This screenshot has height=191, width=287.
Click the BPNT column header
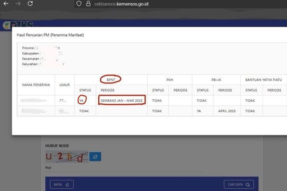click(x=111, y=79)
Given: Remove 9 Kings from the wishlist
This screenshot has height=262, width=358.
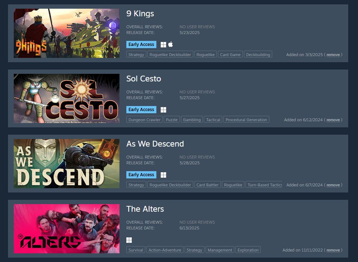Looking at the screenshot, I should click(333, 55).
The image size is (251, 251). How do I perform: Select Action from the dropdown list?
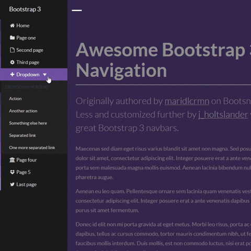tap(15, 99)
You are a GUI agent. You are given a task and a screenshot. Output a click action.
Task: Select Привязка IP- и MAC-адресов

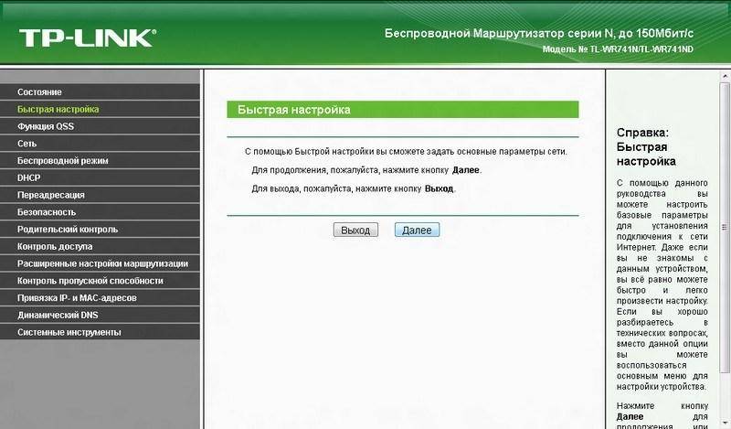[x=77, y=298]
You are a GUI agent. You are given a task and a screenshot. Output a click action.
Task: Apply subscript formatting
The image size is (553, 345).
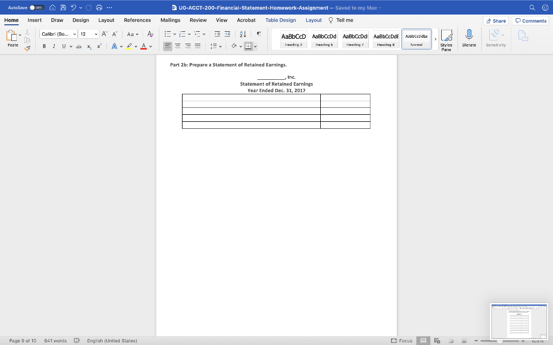[89, 46]
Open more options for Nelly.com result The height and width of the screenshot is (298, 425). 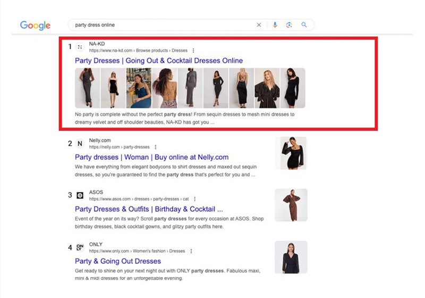click(x=155, y=147)
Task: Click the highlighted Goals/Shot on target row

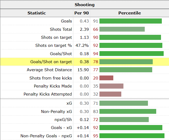Action: point(51,62)
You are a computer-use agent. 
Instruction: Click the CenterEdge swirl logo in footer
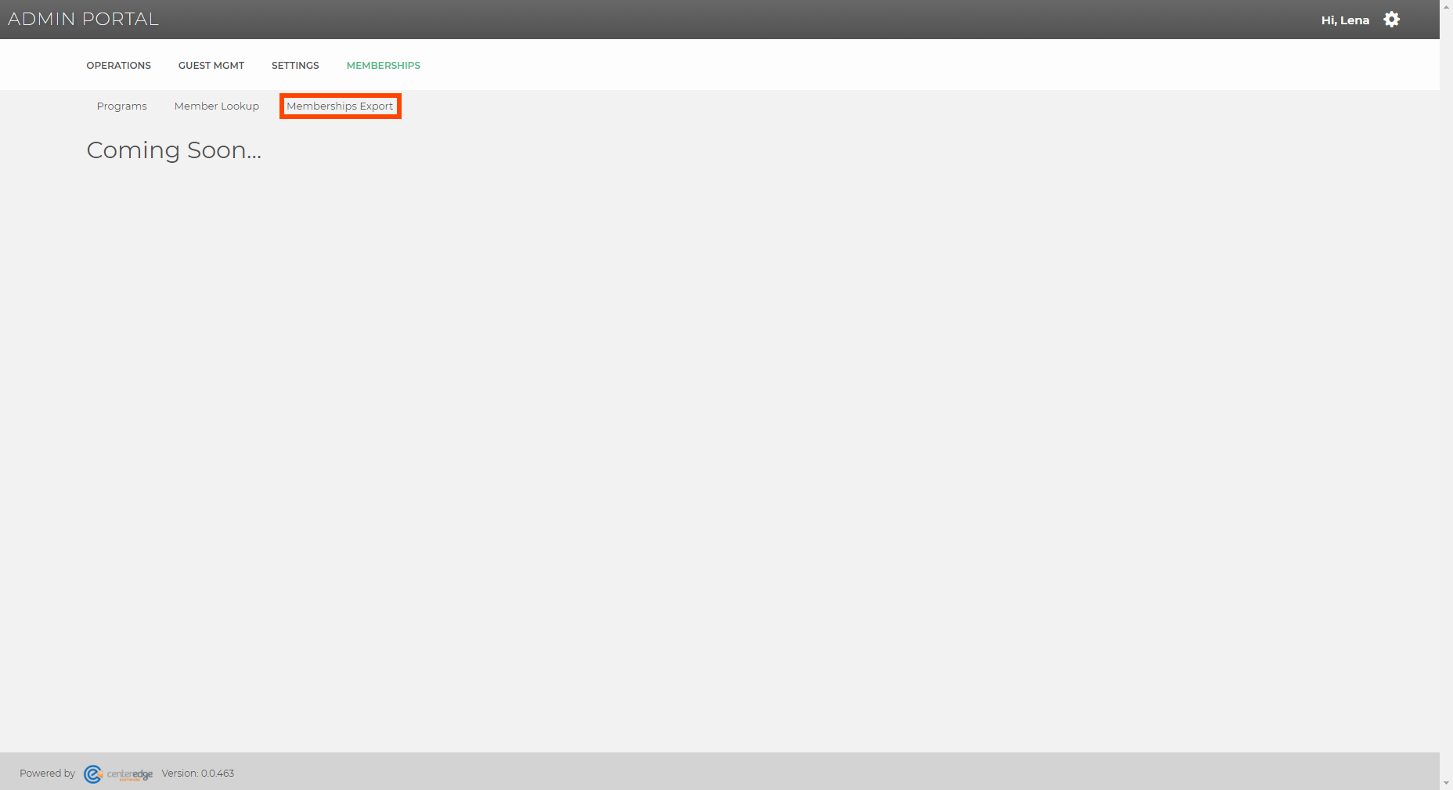pyautogui.click(x=93, y=774)
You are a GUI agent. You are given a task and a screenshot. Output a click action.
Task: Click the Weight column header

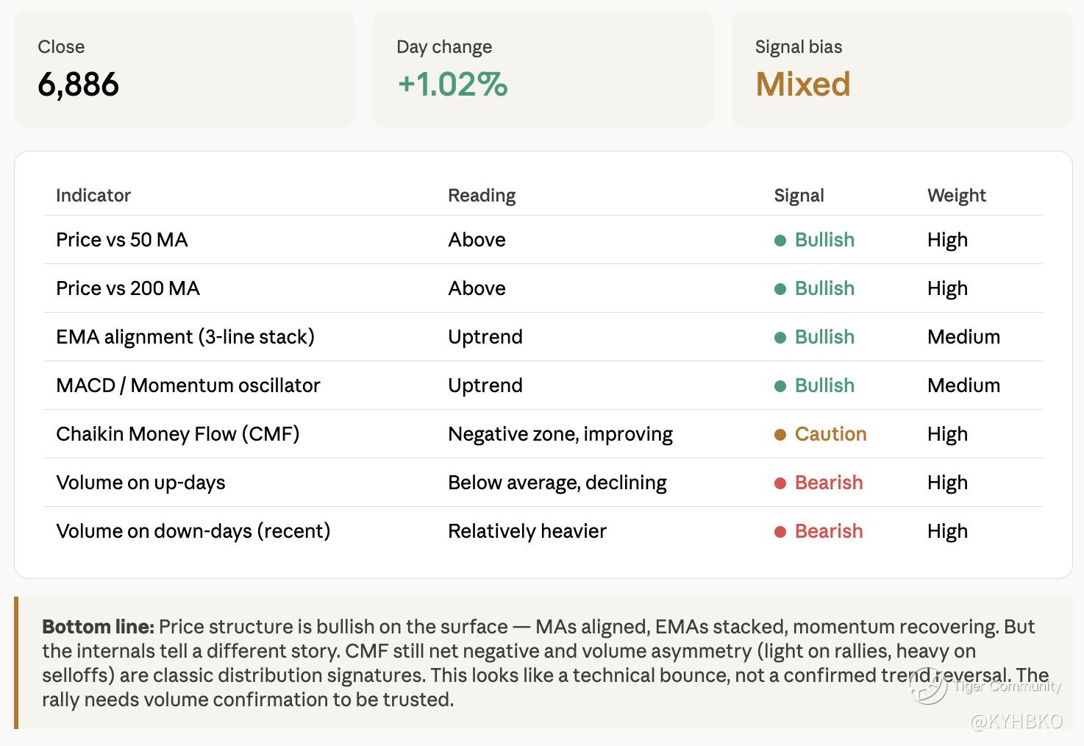click(x=956, y=196)
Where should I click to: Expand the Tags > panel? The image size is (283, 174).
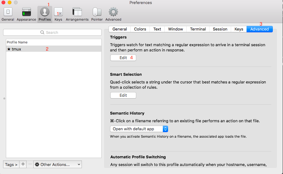pyautogui.click(x=11, y=164)
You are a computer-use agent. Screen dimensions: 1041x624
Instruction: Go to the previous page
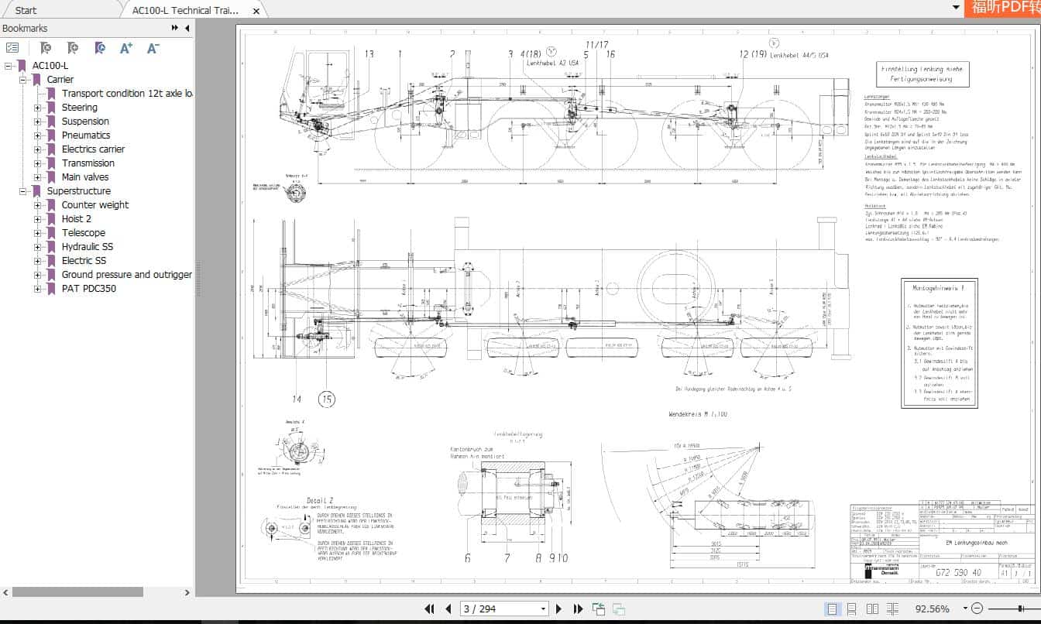click(449, 609)
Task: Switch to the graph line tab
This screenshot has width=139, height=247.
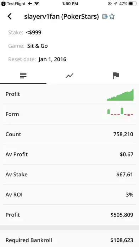Action: tap(70, 76)
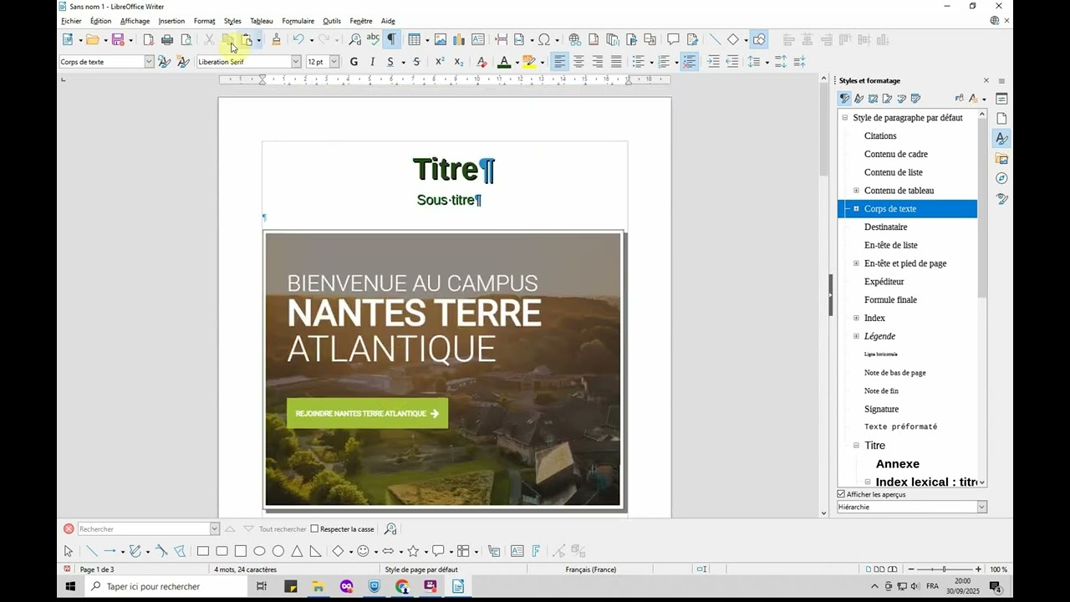Center align text icon

(578, 62)
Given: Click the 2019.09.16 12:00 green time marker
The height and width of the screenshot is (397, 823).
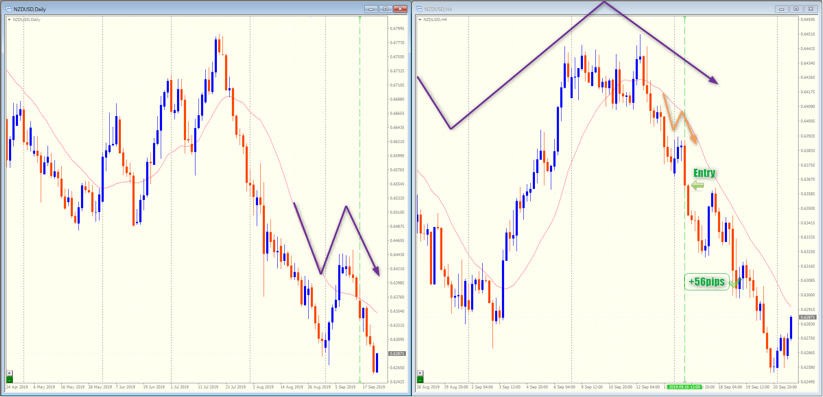Looking at the screenshot, I should (x=685, y=387).
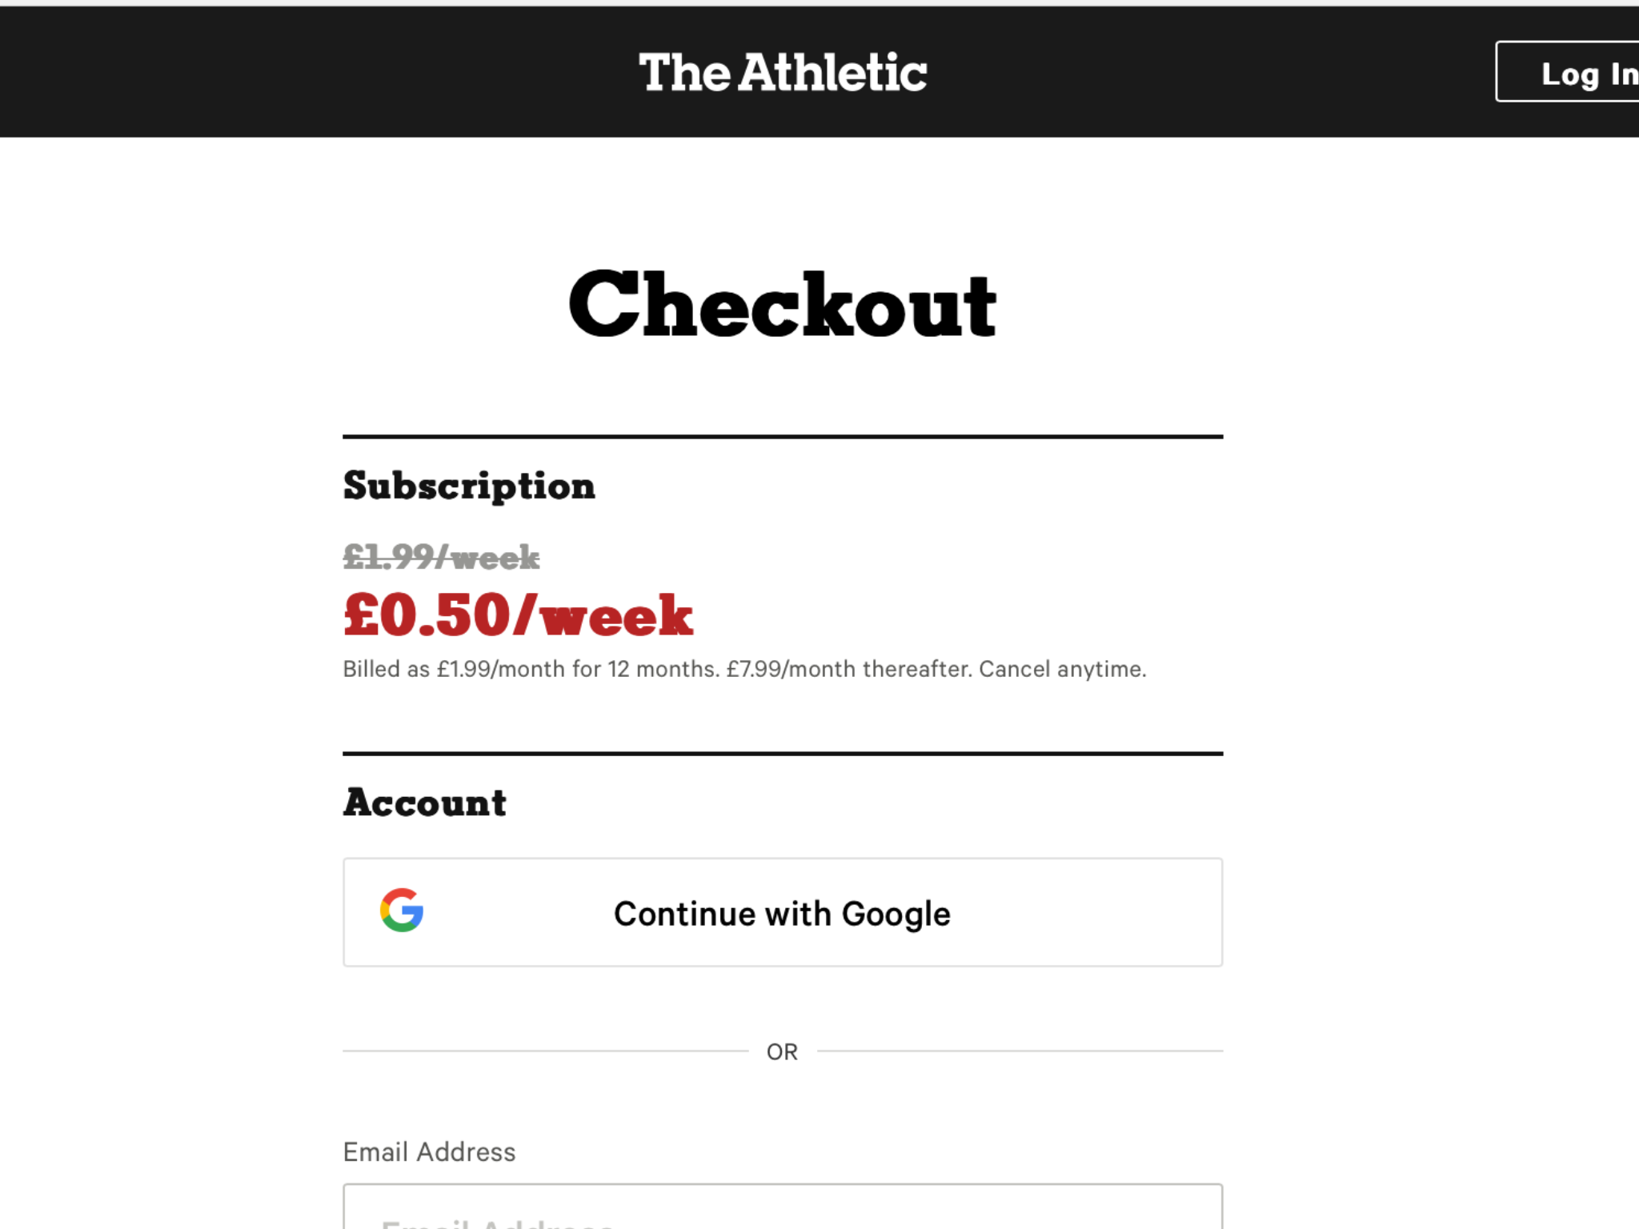Image resolution: width=1639 pixels, height=1229 pixels.
Task: Click the Checkout page heading
Action: tap(783, 305)
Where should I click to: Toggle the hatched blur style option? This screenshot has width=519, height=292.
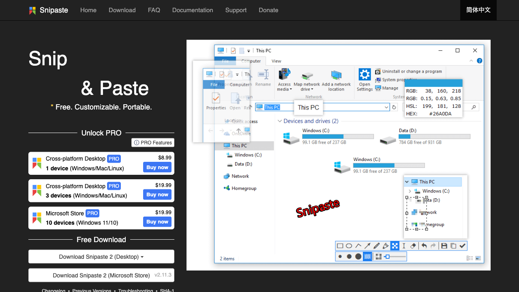pos(368,256)
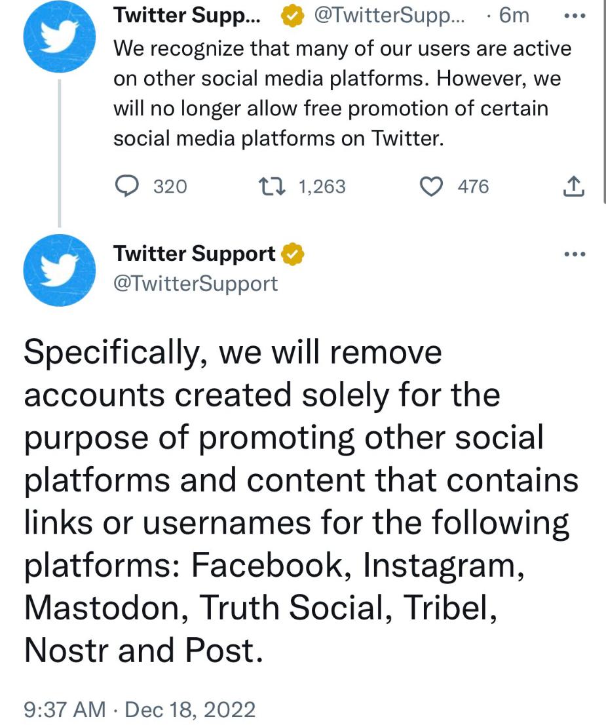
Task: Click gold verified badge beside Twitter Support
Action: 294,254
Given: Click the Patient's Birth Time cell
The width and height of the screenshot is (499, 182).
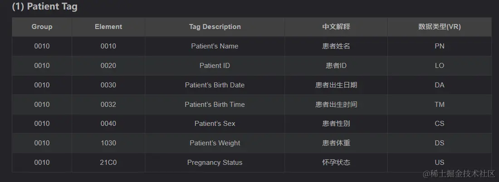Looking at the screenshot, I should [215, 105].
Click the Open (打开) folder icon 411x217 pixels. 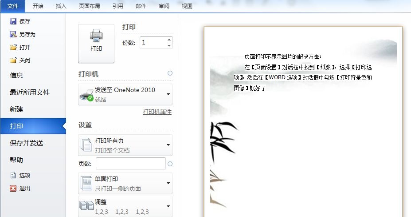pyautogui.click(x=13, y=47)
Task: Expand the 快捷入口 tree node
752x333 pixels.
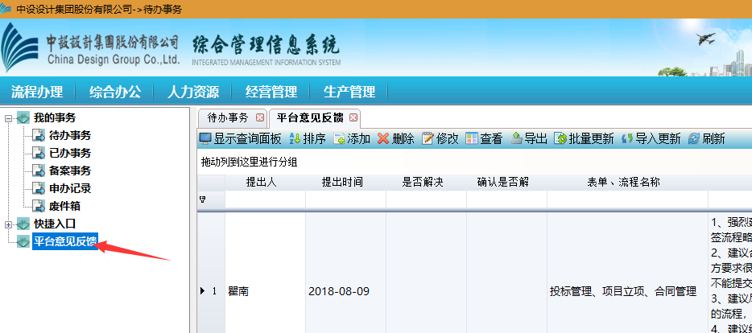Action: click(x=9, y=224)
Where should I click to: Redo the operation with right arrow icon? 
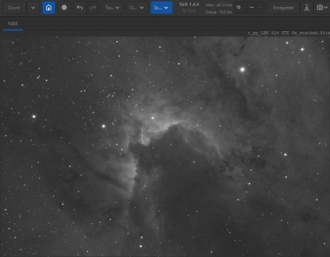(x=93, y=7)
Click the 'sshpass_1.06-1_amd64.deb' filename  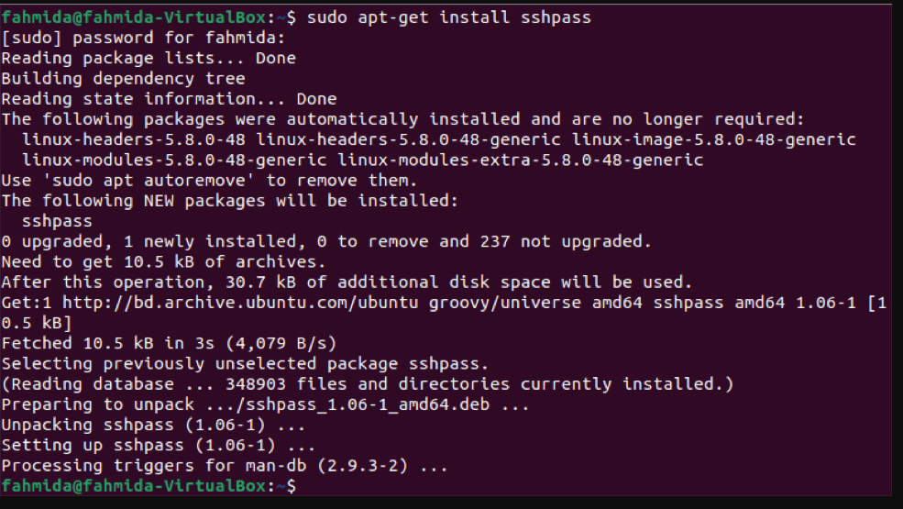point(368,404)
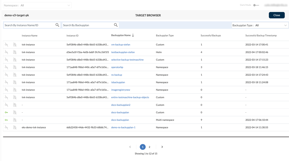This screenshot has height=161, width=289.
Task: Click the search magnifier in Backupplan search field
Action: click(x=116, y=25)
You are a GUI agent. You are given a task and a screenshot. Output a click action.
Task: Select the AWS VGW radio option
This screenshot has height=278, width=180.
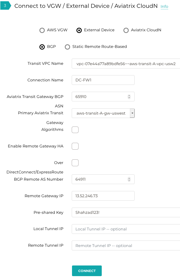coord(42,30)
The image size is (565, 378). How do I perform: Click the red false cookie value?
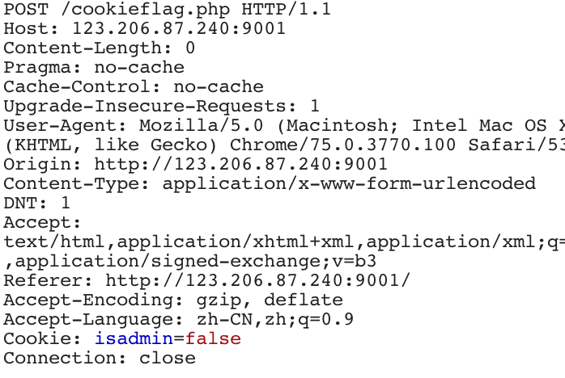coord(213,339)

──────

Assigned task >>
Return exactly the lines of the material above, starting at the line containing "Task: Switch to the graph line tab" and finishing at the line containing "Given: Click the 2019.09.16", without any pictures.

Expected answer >>
Task: Switch to the graph line tab
This screenshot has width=139, height=247.
Action: tap(70, 76)
Center align text icon

(578, 62)
Given: Click the 2019.09.16 12:00 green time marker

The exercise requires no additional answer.